My Rating: 5 inspiring stars

An absolute tearjerker. I love how brave and honest August is about his feelings, and he is actually blessed to have a family who is very proud of him, and loves him deeply despite of who or what other people think he is. I liked how the author told the story in different point of views, letting the reader know not just Auggie’s thoughts, but also what the people around him are thinking, how they are feeling, and what they are going through. This is why though the story is focused on August, you can’t help but relate to and love all those other characters as well.

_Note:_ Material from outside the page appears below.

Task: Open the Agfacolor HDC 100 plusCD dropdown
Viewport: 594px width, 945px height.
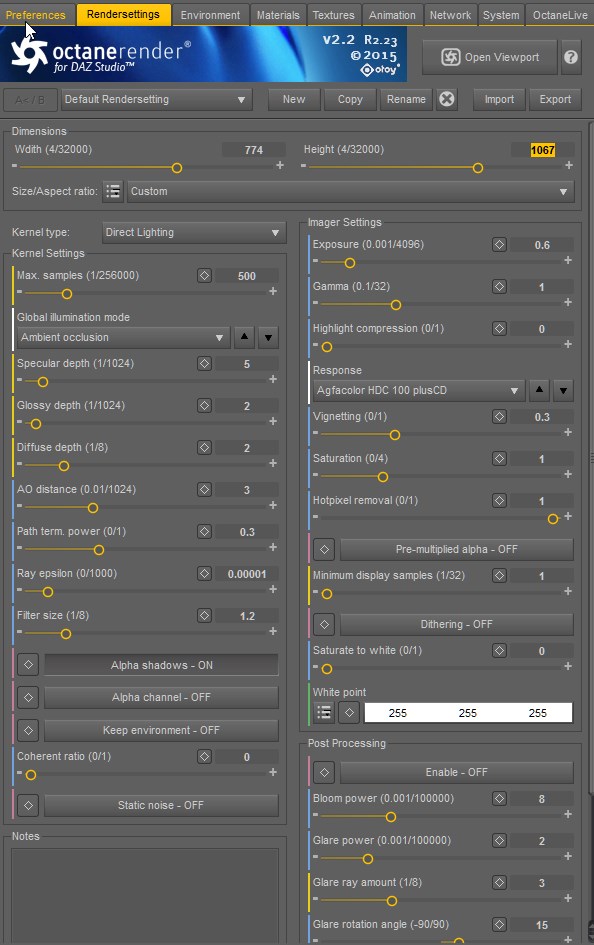Action: [x=419, y=391]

For me, the most important message of this story is that most of the time, people are not who they appear to be on the outside. A happy face may be trying to hide a hurting heart. There can be a lot of weakness hiding beneath a tough facade. And an ugly face (in the world’s standards) can hide a very beautiful heart. Everyone needs someone who would see beyond what is visible, and say they understand, and that they’re with us, no matter what.

We may not be like Auggie who was born with physical deformities, but there will always be parts of ourselves that we often wish we don’t have. Sometimes we let our insecurities get the best of us, paralyzing us into seclusion. We’re afraid to try new things, because we feel we’re not capable. We choose to hide instead of fight, because losing is just too frightening for us.

What I learned from this book is that we have to be an August. Not perfect, yes, but a fighter.

My favorite quotes:

“I think there should be a rule that everyone in the world should get a standing ovation at least once in their lives.”

“You don’t need your eyes to love, right? You just feel it inside you.”

“I want you to know that you have me looking out for you.”

“The things we do are the most important things of all. They are more important than what we say or what we look like. The things we do outlast our mortality.”